PS 24-31
Ecotype by environment interactions drive microbiome community assembly in Panicum virgatum (Switchgrass)

Tuesday, August 11, 2015
Exhibit Hall, Baltimore Convention Center
Briana K. Whitaker, Department of Biology, Indiana University, Bloomington, IN
Heather L. Reynolds, Biology, Indiana University, Bloomington, IN
Keith Clay, Department of Biology, Indiana University, Bloomington, IN

Foliar fungal endophytes are a ubiquitous, yet asymptomatic microbiome across all plant hosts studied to date. Despite their hidden nature, fungal endophytes are increasingly recognized for their impacts on plant performance, including pathogen defense, hormonal manipulation, and drought tolerance. Yet it remains unknown whether fungal endophytes preferentially colonize certain host ecotypes or genotypes, reflecting some degree of co-adaptation in the symbioses, or whether community assembly is simply a byproduct of fungal spore type and availability within the local environment. Whether host ecotype, local environment, or some combination of both controls the pattern of microbiome formation across hosts represents a new dimension to the age-old debate of nature versus nurture. In order to explore the nature of co-adaptation in the plant microbiome, replicate plant hosts from three locally-adapted plant populations (i.e., ecotypes) of the native grass Panicum virgatum(Switchgrass) were first propagated under controlled greenhouse conditions and then transplanted at three geographically distinct field sites across the Midwest US (one home and two away sites) in a reciprocal transplant experimental design. At the end of one growing season, plant leaves were harvested and the fungal endophyte microbiome characterized using culture-dependent sequencing techniques.
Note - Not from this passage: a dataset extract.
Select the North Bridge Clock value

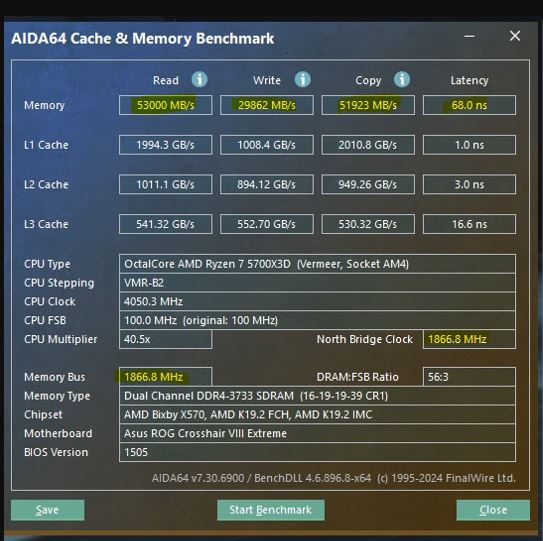(469, 339)
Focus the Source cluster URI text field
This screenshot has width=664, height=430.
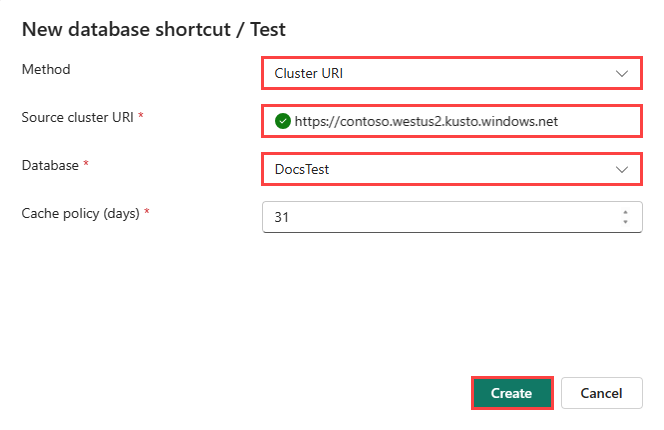pyautogui.click(x=452, y=121)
The fungal endophyte microbiome of Switchgrass was found to vary as a function of both host plant ecotype as well as the environmental site. Specifically, site of the host plants had the greatest effect on total fungal colonization frequency 22,65= 38.598, p <0.0001) as well as on fungal community diversity (F2,61=8.17, p =0.0007). Community similarity and structural analyses showed that the assemblage of the endophyte microbiome across individual Switchgrass hosts was driven by a host ecotype by environment interaction (permutations=1000, pseudo- F4,59 = 1.44, p=0.0330). NMDS ordination and visualization shows that environmental site of the host plants most strongly drives these community structure changes. However, the three ecotypes hosted structurally distinct microbial communities, particularly at the tallgrass prairie and riparian sites. These results indicate that community assembly in the fungal endophyte microbiome is driven by both environmental and genetic controls with important implications for the broad scale use of non-local plant varieties in restoration, horticultural, and agricultural development.